Did you know that the National Anthem of the United States gets its melody from a popular 18th-century British drinking song? We learned that from listening to Radio Four’s In Our Time with Melvyn Bragg last week, which reminded us that one of the titles in our new chapbook exhibition is ‘A Bacchanalian Garland’. Printed by Elizabeth Sergent of Preston in about 1790, the little eight-page book contains five drinking songs, just right for a proper night out on the razz.
Sure enough, when we checked, one of them is the song Melvyn and his guests were discussing. ‘To Anacreon in Heaven’ was written for London’s Anacreontic Drinking Club, and its wide-spread popularity is attested as much by this Preston printing as by its choice for Francis Scott Key when he celebrated the American defence of Fort McHenry in Baltimore with his ‘Star Spangled Banner’ written to be sung to this tune.
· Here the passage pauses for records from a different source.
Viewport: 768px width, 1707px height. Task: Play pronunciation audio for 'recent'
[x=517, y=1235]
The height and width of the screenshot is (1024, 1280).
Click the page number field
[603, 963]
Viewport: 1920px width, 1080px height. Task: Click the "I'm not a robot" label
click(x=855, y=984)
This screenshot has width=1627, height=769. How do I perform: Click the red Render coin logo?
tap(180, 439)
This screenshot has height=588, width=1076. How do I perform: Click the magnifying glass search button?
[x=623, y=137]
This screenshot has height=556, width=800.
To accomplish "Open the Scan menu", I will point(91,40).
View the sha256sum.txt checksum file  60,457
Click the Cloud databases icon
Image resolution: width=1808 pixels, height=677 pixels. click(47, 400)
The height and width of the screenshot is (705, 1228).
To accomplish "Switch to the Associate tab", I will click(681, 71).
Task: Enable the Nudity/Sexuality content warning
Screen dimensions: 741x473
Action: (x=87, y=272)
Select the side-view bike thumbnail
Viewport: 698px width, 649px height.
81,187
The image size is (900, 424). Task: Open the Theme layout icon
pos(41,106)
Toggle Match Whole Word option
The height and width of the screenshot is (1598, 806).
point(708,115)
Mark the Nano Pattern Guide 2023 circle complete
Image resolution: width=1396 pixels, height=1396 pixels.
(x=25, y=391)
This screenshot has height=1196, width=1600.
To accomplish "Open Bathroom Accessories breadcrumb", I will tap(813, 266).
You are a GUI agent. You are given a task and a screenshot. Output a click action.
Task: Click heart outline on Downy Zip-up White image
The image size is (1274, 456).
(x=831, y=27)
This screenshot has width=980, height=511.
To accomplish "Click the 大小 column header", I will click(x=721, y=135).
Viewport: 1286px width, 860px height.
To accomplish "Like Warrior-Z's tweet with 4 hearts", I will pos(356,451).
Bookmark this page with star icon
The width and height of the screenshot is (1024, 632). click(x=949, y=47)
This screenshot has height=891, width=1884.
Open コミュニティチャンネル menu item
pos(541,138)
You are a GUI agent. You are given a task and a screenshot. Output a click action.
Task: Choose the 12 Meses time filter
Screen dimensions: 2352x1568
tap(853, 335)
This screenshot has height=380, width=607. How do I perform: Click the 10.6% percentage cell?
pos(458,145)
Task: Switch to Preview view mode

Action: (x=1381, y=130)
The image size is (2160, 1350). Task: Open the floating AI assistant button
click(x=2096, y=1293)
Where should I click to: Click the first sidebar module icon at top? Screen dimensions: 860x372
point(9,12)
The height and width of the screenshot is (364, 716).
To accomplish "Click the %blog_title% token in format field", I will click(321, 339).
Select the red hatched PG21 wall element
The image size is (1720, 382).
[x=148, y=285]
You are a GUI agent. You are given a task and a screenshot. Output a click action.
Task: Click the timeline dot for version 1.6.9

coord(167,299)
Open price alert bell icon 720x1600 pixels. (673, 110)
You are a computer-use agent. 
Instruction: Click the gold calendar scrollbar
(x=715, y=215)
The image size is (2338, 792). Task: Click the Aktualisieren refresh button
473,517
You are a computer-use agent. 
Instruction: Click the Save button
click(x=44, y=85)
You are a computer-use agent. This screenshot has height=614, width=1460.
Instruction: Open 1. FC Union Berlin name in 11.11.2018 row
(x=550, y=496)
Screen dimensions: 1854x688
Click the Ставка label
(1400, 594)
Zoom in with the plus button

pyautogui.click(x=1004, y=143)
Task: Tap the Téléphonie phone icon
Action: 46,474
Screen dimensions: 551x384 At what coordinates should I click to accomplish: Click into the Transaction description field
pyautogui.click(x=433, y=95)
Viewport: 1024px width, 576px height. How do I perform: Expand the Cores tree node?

Although it’s a difficult song to sing at the best of times, we spent an amusing half hour trying to get the words and the tune straight in our heads before getting back to the exhibition:
To Anacreon in Heav’n, where he sat in full Glee,
A few Sons of Harmony sent a Petition,
That He their Inspirer and Patron wou’d be;
When this Answer arriv’d from the Jolly Old Grecian,
‘Voice, Fiddle, and Flute,
No longer be mute,
I’ll lend you my Name and inspire you to boot,
And, besides, I’ll instruct you like me, to intwine
The Myrtle of Venus with Bacchus’s Vine.
If you’re curious to hear it sung, here’s a link to the National Museum of American History’s version of the song: Listen to the Anacreontic Song (MP3)
The Library’s exhibition “Godlies, Merries and Pleasant Histories: the Chapbook Tradition from 1731-2013” opens today.